| 取り組む課題 |
• A. 大学無償化の文章で「」に囲まれている語句を、出てくる順にすべて書き出してください。
• B. 大学無償化の文章によると、この制度の対象は子どもを何人以上扶養する世帯ですか。
• C. 大学無償化の文章を、最後の文の続きから書き進めてください。

| 本文抜粋 |

________________________

2025年度にスタートした「多子世帯の大学無償化」は、少子化対策の一環として注目される制度です。
しかし、「どのような制度なのか」「対象となるのはどのような世帯で、自分は制度の対象者なのだろうか」といった疑問を抱えている方も多いでしょう。
この記事では、多子世帯の大学無償化について、対象条件や手続きの方法などを解説します。

多子世帯の大学無償化とは?

多子世帯の大学等授業料等無償化とは、扶養する子どもが3人以上いる世帯(多子世帯)を対象に、所得制限なしで大学などの授業料や入学金を免除する制度です。
まずは多子世帯の大学無償化が始まった理由や制度の詳細について解説します。

背景と政策の目的

多子世帯の大学無償化がスタートした背景には少子高齢化があります。
日本では急速な少子化が進んでおり、これを解消するためには子育て世帯の経済的負担を軽減する政策が不可欠です。

________________________

(データセットの抜粋)
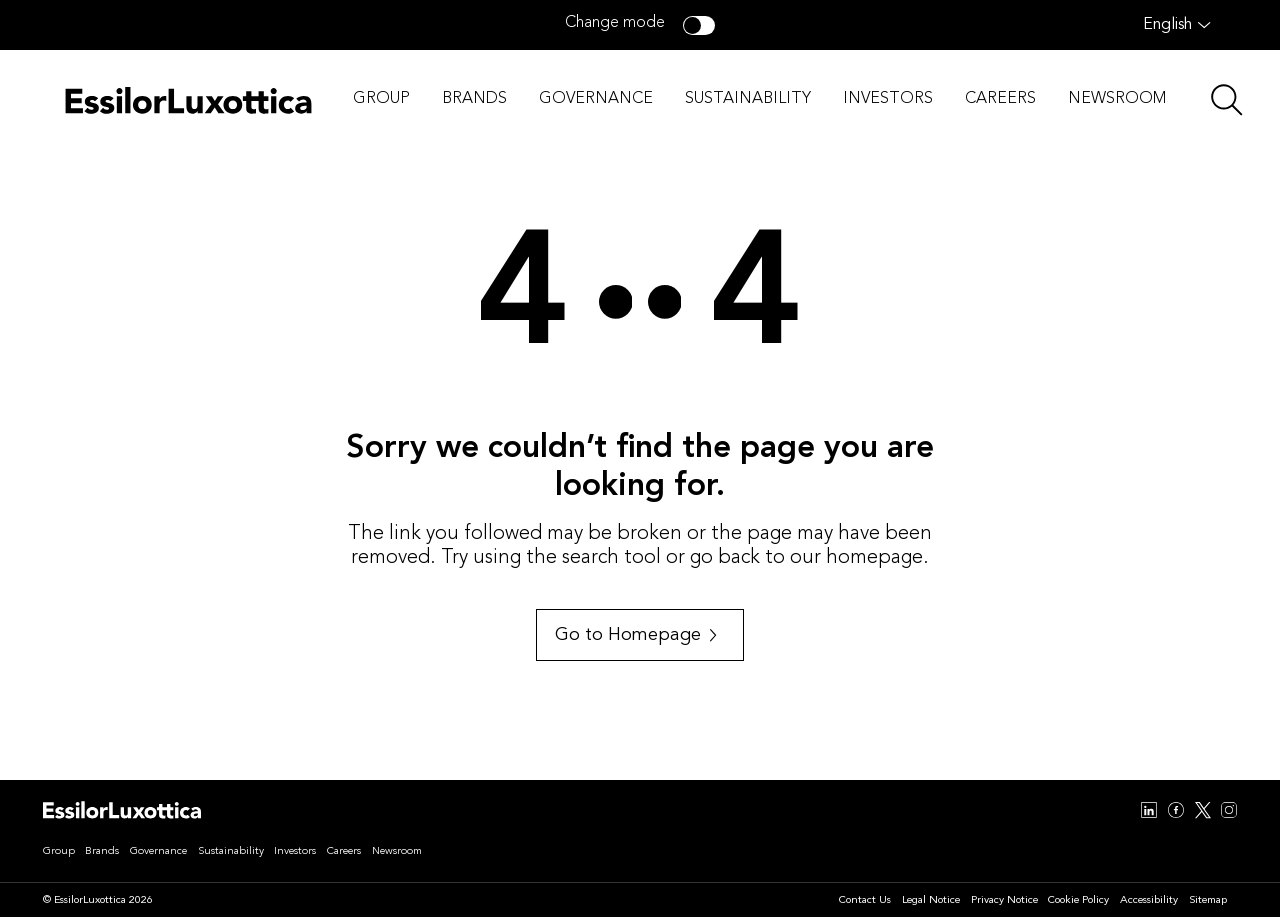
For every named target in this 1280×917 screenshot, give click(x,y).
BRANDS (474, 99)
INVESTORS (888, 99)
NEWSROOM (1117, 99)
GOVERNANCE (596, 99)
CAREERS (1000, 99)
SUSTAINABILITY (748, 99)
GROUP (381, 99)
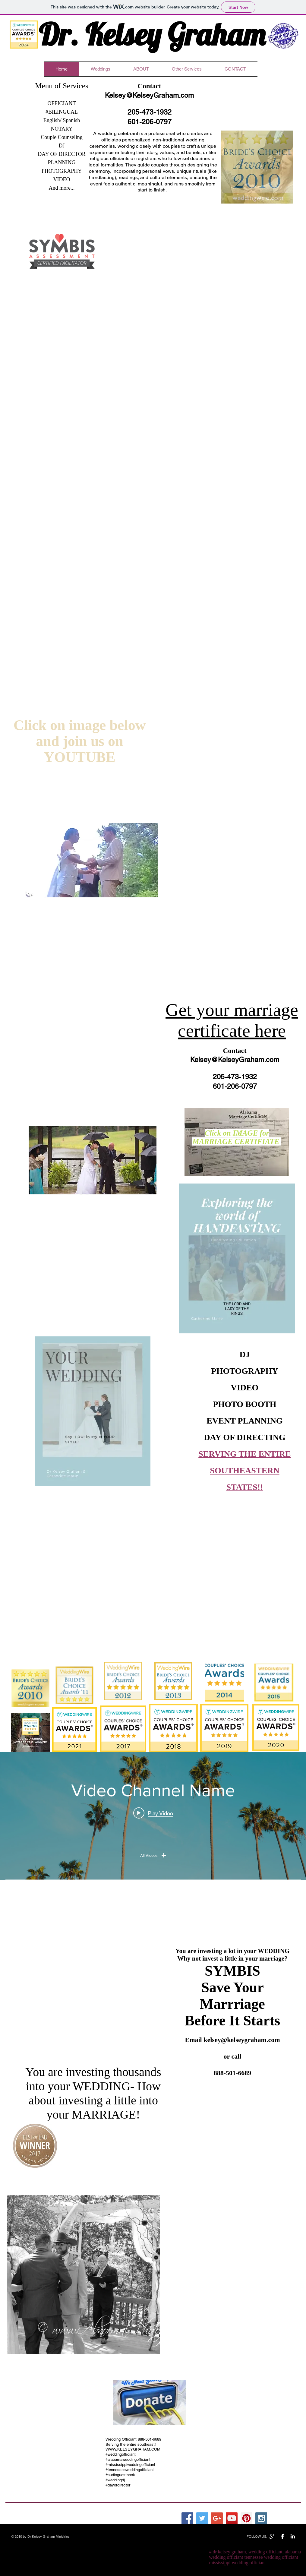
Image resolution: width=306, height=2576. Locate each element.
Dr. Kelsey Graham (152, 34)
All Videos (153, 1855)
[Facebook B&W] (282, 2536)
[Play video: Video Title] (153, 1813)
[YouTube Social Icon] (232, 2518)
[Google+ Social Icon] (217, 2518)
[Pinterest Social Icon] (246, 2518)
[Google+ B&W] (272, 2536)
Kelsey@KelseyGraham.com (149, 95)
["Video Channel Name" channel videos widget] (153, 1816)
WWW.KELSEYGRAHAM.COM (133, 2449)
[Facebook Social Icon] (187, 2518)
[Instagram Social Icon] (261, 2518)
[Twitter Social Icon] (202, 2518)
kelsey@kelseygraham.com (241, 2039)
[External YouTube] (235, 2132)
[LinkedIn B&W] (293, 2536)
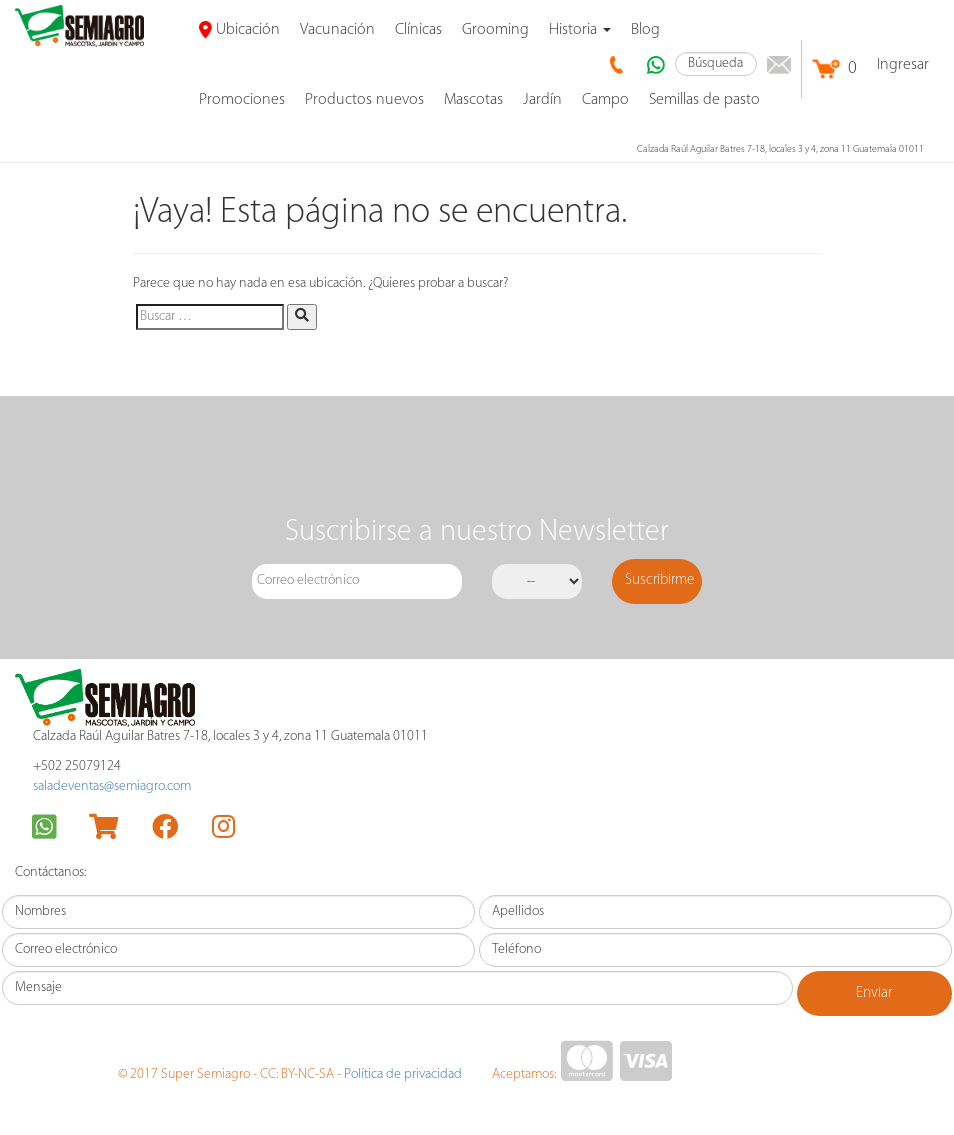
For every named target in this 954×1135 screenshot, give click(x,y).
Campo (605, 100)
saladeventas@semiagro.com (112, 786)
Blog (645, 30)
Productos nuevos (364, 100)
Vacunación (337, 30)
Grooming (495, 30)
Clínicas (418, 30)
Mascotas (473, 100)
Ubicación (239, 30)
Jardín (542, 100)
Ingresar (903, 65)
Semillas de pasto (704, 100)
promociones (242, 100)
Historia (580, 30)
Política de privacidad (403, 1074)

________________________

| 回答 |
• A.
・「多子世帯の大学無償化」
・「どのような制度なのか」
・「対象となるのはどのような世帯で、自分は制度の対象者なのだろうか」

• B. 扶養する子どもが3人以上いる世帯です。

• C.
子どもを産み、育てやすい環境を整えることは急務であり、その上で大きな障壁となっていたのが大学などの授業料や入学金といった学費です。
仮に進学できたとしても、学生がアルバイトをして学費を稼ぐ必要に迫られ、学業が疎かになるケースは珍しくありません。
結果として、裕福な家庭とそうでない家庭との間で教育格差が広がることも危惧されています。
多子世帯の大学無償化は、このような教育費の負担が特に大きい多子世帯において、子どもが進学を諦めるケースを減らし、教育機会の均等化を図ることを目的として、2025年度から導入されました。
この制度は、2023年12月に閣議決定された「こども未来戦略」に基づいて導入されたものです。

どんな制度なのか?

多子世帯の大学無償化は、「高等教育の修学支援新制度」の一部として、大学などの授業料および入学金を減免する制度です。
国公立大学では授業料と入学金が、原則として全額免除されます。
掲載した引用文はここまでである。